Forces of Libya's new regime said they were mopping up the last, increasingly weak and isolated pockets of resistance in Moamer Kahdafi's hometown on Wednesday, claiming its fall was imminent.
A day after seizing Sirte's police headquarters, the National Transitional Council forces spent the day closing in from the east and west on the last redoubts of pro-Kadhafi forces.
Hundreds of NTC combatants in dozens of pickups fired rockets from the west of the Mediterranean city, whose seizure will enable the NTC to declare the liberation of Libya and clear the way for an election timetable.
An AFP correspondent said Sirte's main square and entire waterfront were under NTC control, along with its fortress-like conference centre, university campus and main hospital, all of which the fighters seized on Sunday.
"All our lines are now in place; the area is completely surrounded," said NTC commander Zubayr Bakush.

Provided records —
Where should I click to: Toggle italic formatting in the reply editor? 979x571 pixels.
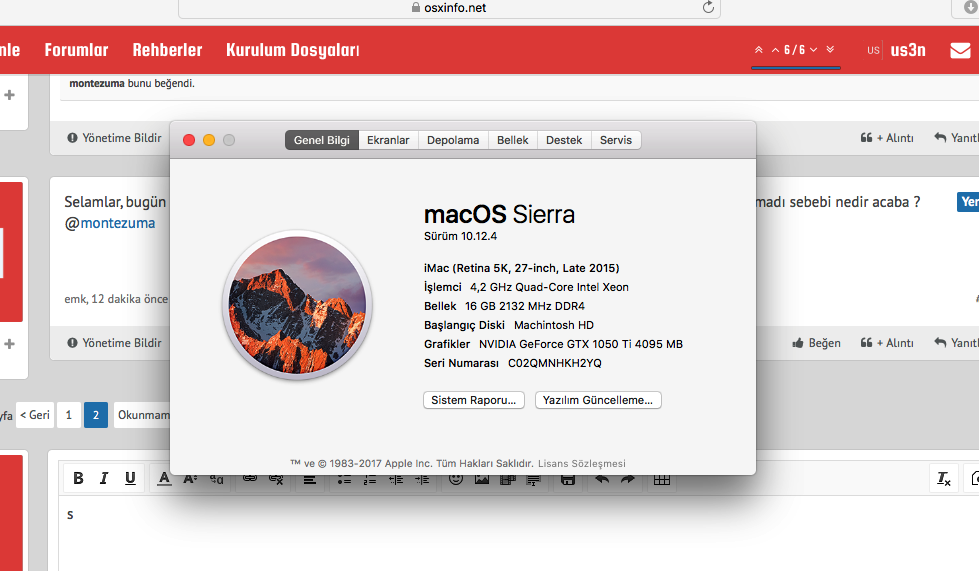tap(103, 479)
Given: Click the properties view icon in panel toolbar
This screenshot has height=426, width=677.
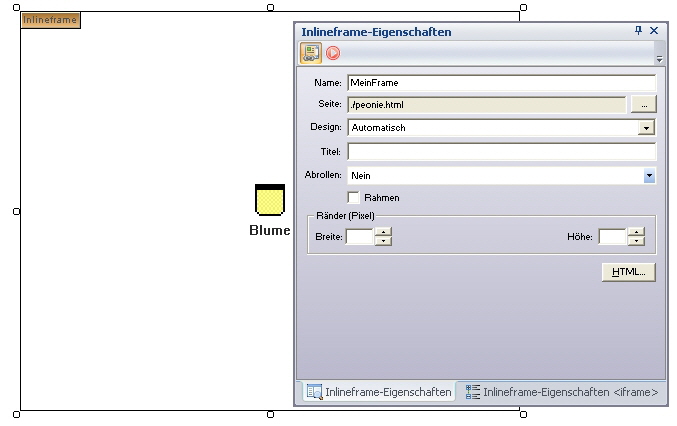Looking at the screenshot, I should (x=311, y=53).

==

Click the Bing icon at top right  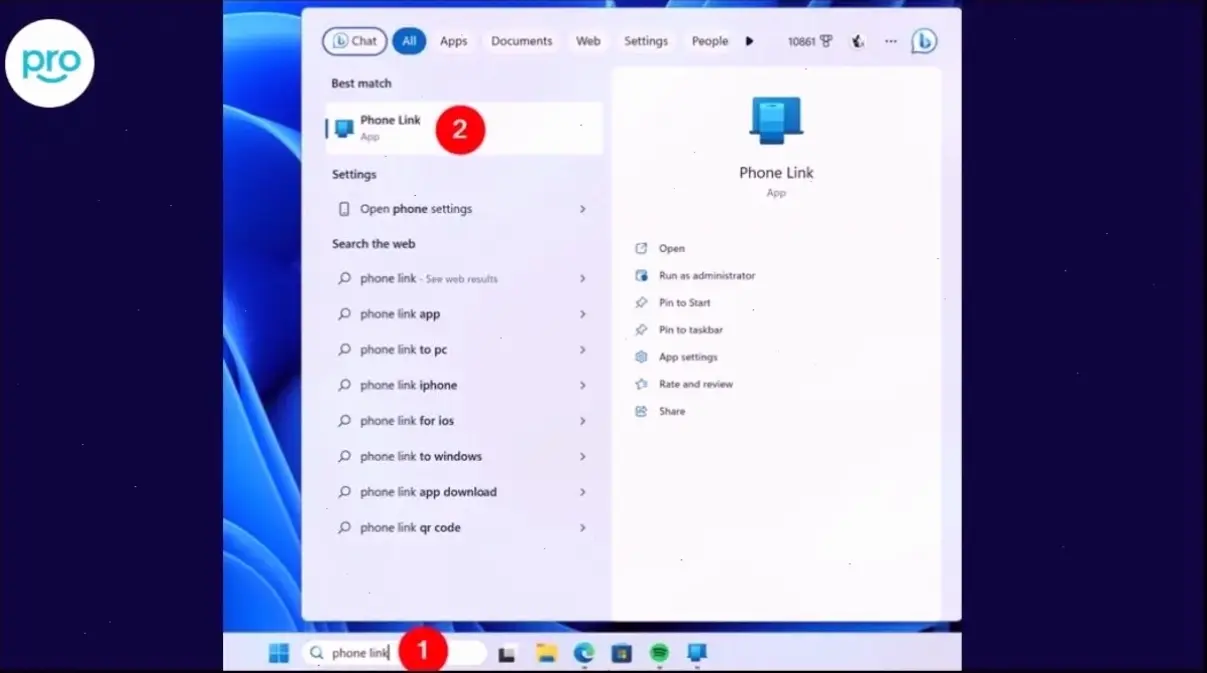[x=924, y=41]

Required tasks —
**a)** Answer these from the Sirte report:
(i) What did the National Transitional Council forces seize the day before?
(ii) What position does Zubayr Bakush hold?
(iii) On what day did the fighters seize the conference center, university campus and main hospital?
**b)** From the Sirte report, extract the words from "Hundreds of NTC" to "an election timetable.".
Rely only on the Sirte report, not the listing.

Answers to each task —
**a)**
(i) Sirte's police headquarters.
(ii) He is an NTC commander.
(iii) Sunday.

**b)**
Hundreds of NTC combatants in dozens of pickups fired rockets from the west of the Mediterranean city, whose seizure will enable the NTC to declare the liberation of Libya and clear the way for an election timetable.